Lord Dyson and Lord Walker said the following.

23. As Lord Nicholls said in Eastwood’s case at paras 12 and 13, Parliament has addressed the highly sensitive and controversial issue of what compensation should be paid to employees who are dismissed unfairly. In fixing the limits on the amount of compensatory awards, Parliament has expressed its view “on how the interests of employers and employees, and the social and economic interests of the country as a whole, are best balanced in cases of unfair dismissal”.

[...]

39. It is necessarily to be inferred from this statutory background that, unless they otherwise expressly agree, the parties to an employment contract do not intend that a failure to comply with contractually binding disciplinary procedures will give rise to a common law claim for damages. In these circumstances, I agree entirely with para 66 of Lord Hoffmann's speech.

[...]

43. No example was cited to us of any case decided before the 1971 Act in which an employee was awarded damages for breach of contract for the unfair manner in which he had been dismissed.

44. That is not to say that an employer who starts a disciplinary process in breach of the express terms of the contract of employment is not acting in breach of contract. He plainly is. If that happens, it is open to the employee to seek an injunction to stop the process and/or to seek an appropriate declaration. Miss O'Rourke QC submitted that, if in such a situation there is a breach of contract sufficient to support the grant of an injunction but (for whatever reason) the employee does not obtain an injunction, it is anomalous if the normal common law remedy of damages is in principle not available to him. The short answer to this submission is that an injunction to prevent a threatened unfair dismissal does not cut across the statutory scheme for compensation for unfair dismissal. None of the objections based on the co-existence of inconsistent parallel common law and statutory rights applies. The grant of injunctive or declaratory relief for an actual or threatened breach of contract would not jeopardise the coherence of our employment laws and would not be a recipe for chaos in the way that, as presaged by Lord Millett in Johnson, the recognition of parallel and inconsistent rights to seek compensation for unfair dismissal in the tribunal and damages in the courts would be.

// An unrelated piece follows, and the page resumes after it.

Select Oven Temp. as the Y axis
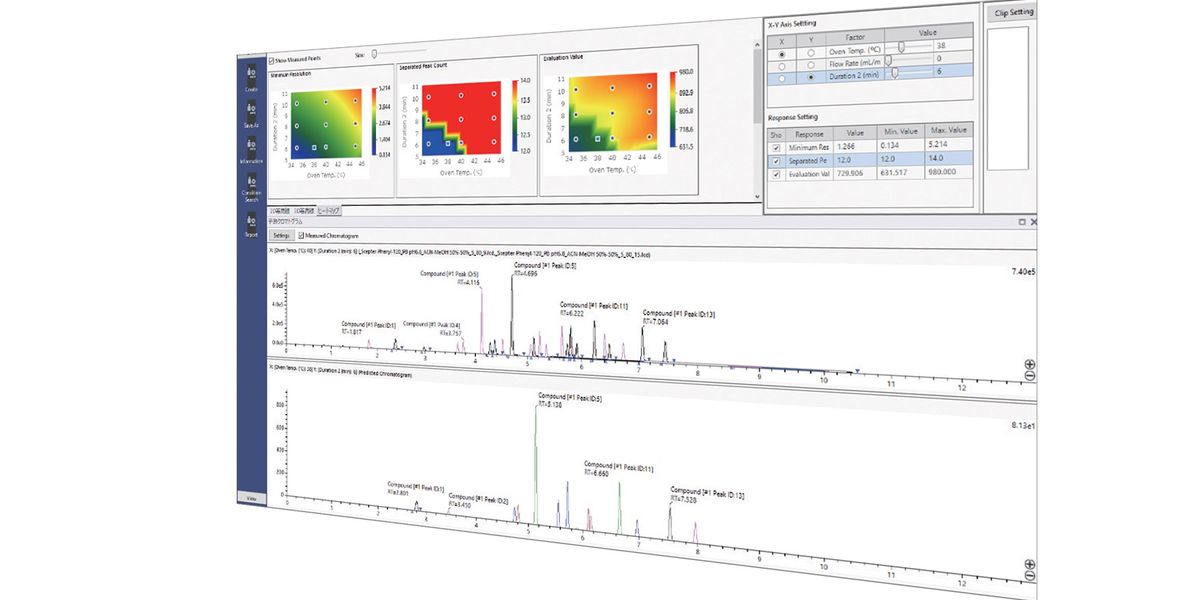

Lord Phillips gave a short speech.

Lady Hale said the following.

110. In my view the Court of Appeal reached the right conclusions for the right reasons and both appeals should be dismissed. As the majority take a different view, I shall be brief. But I should perhaps declare an interest, as the only member of this court to have spent a substantial proportion of her working life as an employee rather than as a self-employed barrister or tenured office holder.

[...]

122. I am uncertain as to how the majority would regard the case of an employee with the contractual right only to be dismissed for cause. Like Lord Kerr, I am puzzled as to how it can be possible for an employee with a contractual right to a particular disciplinary process to enforce that right in advance by injunction but not possible for him to claim damages for its breach after the event. And I am also puzzled why it should make a difference if the right to claim damages is expressly spelled out in the contract.

Lord Mance agreed with Lord Dyson.

Lord Kerr (and Lord Wilson concurring) would have held that Mr Edwards should succeed in his claim, but because Mr Botham's reputational damage was inextricably linked to the manner of his dismissal, he could not have a successful claim.